Rod and Kathie Van Loh had to meet.

It was destined.

One synchronicity after another guided them to each other – and after 50 years – Lakewood Theatre in Lake Oswego, Oregon, helped them celebrate.

In November of 1973, the Sioux Falls Community Playhouse held auditions for Arsenic and Old Lace, Joseph Kesselring’s ingenious dark comedy about two sweet little old sisters on a charitable mission.

Abby and Martha Brewster’s charity recipients are lonely, old men. Their mission? To put them out of their misery. How? By offering them a generous glass of elderberry wine. Wine laced with a special family recipe comprised of arsenic, cyanide and strychnine.

Fortunately for the Brewster sisters, nephew Teddy, who believes he is Theodore Roosevelt – and has the uniform and bugle to prove it – is an eager grave digger. The cellar isn’t really a cellar – it’s Panama, and he’s down there digging locks for the Panama Canal. No problem!

Rod was already assigned to the show as technical director and to design and construct the set. The director asked him to also audition for a role. When Rod arrived at the audition, the room was nearly full. There was only one seat left. The one right next to Kathie.

Kathie says, “We started talking and never stopped.”

Kathie was cast as Elaine and Rod as Jonathan.

Rod had been a student and then teacher at Sioux Falls College.Dr. P. W. Patterson, who headed the theatre department, had talked about Rod Van Loh so much throughout Kathie’s college years, she almost felt like she knew him when Rod introduced himself at the audition. She was thrilled!

There were so many times they should have met but didn’t.

When Kathie was in high school, she was active in Young People’s Theatre at the Sioux Falls Community Playhouse. She was cast in the show Alladin while Rod, who was in college, was working on the set for that show. And they didn’t meet.

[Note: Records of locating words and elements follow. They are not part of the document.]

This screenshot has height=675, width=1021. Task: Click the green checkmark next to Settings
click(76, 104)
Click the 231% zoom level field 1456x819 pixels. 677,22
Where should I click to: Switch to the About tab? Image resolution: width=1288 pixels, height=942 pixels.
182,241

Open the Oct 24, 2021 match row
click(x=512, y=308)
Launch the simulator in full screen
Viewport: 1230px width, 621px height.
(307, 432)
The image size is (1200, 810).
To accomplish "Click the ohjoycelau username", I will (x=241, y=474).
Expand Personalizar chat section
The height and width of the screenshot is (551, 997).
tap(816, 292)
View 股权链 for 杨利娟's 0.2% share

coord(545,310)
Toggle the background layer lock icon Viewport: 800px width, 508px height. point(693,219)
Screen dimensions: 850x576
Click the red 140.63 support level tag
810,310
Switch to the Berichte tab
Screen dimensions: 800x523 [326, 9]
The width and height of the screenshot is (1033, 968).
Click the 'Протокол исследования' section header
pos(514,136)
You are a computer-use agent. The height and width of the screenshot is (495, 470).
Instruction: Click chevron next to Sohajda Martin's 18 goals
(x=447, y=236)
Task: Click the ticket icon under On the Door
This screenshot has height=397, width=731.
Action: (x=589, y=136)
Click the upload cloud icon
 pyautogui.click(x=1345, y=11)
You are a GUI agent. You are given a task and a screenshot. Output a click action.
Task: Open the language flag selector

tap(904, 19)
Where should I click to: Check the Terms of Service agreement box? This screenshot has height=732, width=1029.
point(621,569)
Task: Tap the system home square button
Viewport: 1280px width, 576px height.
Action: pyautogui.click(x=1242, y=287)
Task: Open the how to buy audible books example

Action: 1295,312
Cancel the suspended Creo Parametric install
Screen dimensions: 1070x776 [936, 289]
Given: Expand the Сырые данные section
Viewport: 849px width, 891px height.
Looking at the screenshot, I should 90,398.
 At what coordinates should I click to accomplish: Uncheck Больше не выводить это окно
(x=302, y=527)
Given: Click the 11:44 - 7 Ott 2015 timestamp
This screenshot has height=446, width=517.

Rod’s brother and his date double-dated with Kathie and her date (later first husband) at the senior prom. But Rod and Kathie didn’t meet.

The day Kathie married her first husband, her maid of honor and his best man met with Rod after the ceremony. Rod knew they had been to a wedding, knew Kathie’s ex-husband, but didn’t know Kathie’s name.  

At one point, Rod was in Kathie’s apartment while she was living with her then husband and infant son. Rod had gone over because a friend he’d grown up with was very good friends with Kathie’s then husband. But Rod was in one room and she was in another. Again, they didn’t meet. 

But then, at the audition, they finally did!

Kathie and Rod bonded during rehearsals and got to know each other well. Rod was fresh out of the navy and living with his parents. Kathie was a single mom with a young son.

One late evening, towards the end of rehearsals, Kathie decided to bring two bottles of Boones Farm wine to the theatre, where she knew Rod was still working on the set. She also often helped with the set. They drank wine, talked, bonded more, and by the time Kathie was driving Rod home, it was nearly 4:00 am.

Kathie said to Rod, “If it wasn’t so late, I’d invite you in for coffee.”

Rod said, “It’s not too late.”

He came in for coffee and never left. (Somehow no coffee ever appeared.)

The Van Loh’s were married the following June in a simple ceremony in the side yard of a rented farmhouse near Trent, South Dakota. No invitations were sent, but they let people know they were getting married and 50, 60 people showed up, many of them friends from the Playhouse and Sioux Falls College. Kathie’s son stood up with them at the ceremony.

Rod went on to get his Master of Fine Arts degree from the University of Iowa and continued as designer/technical director. He was involved in 90 productions over a 35-year span. Kathie went on to teach and became the director of Young People’s Theatre where she had at one time been a student. They collaborated when Kathie directed, and Rod designed and tech directed Androcles and the Lion for Young People’s Theatre. In addition, Kathie directed high school theatre, and acted and directed in community theatre.

The Van Loh’s moved to Oregon’s coastal mountain range in 1996. Three kids and five grandchildren later, the still happy couple will celebrate their 50th wedding anniversary next summer. But Lakewood Theatre, at Lakewood Center for the Arts in downtown Lake Oswego, helped them celebrate early during their production of Arsenic and Old Lace.

When Kathie called to book tickets for 12 (family members and this writer and her husband included) she mentioned their personal history of this play to the woman on the other end of the phone. That woman suggested letting Steve Knox, the theatre Executive Producer, in on the story. Kathie did.

The evening of October 7, 2023, we all went out for a delicious dinner at Lake Oswego’s Szechuan Kitchen, then to see the show!

Kathie and Rod were in for a pleasant surprise. Not only did the cast change one line of the play for this one performance (I hope Kesselring would approve) to Sioux Falls, South Dakota, from whatever city was actually in the script…the entire cast came out on stage after the show for a photo shoot with the celebrating couple. Producer Steve Knox couldn’t have been more kind and generous – we were all wowed and emotionally touched.

Besides, it was a great show.

Like the one in Sioux Falls, South Dakota, in 1974.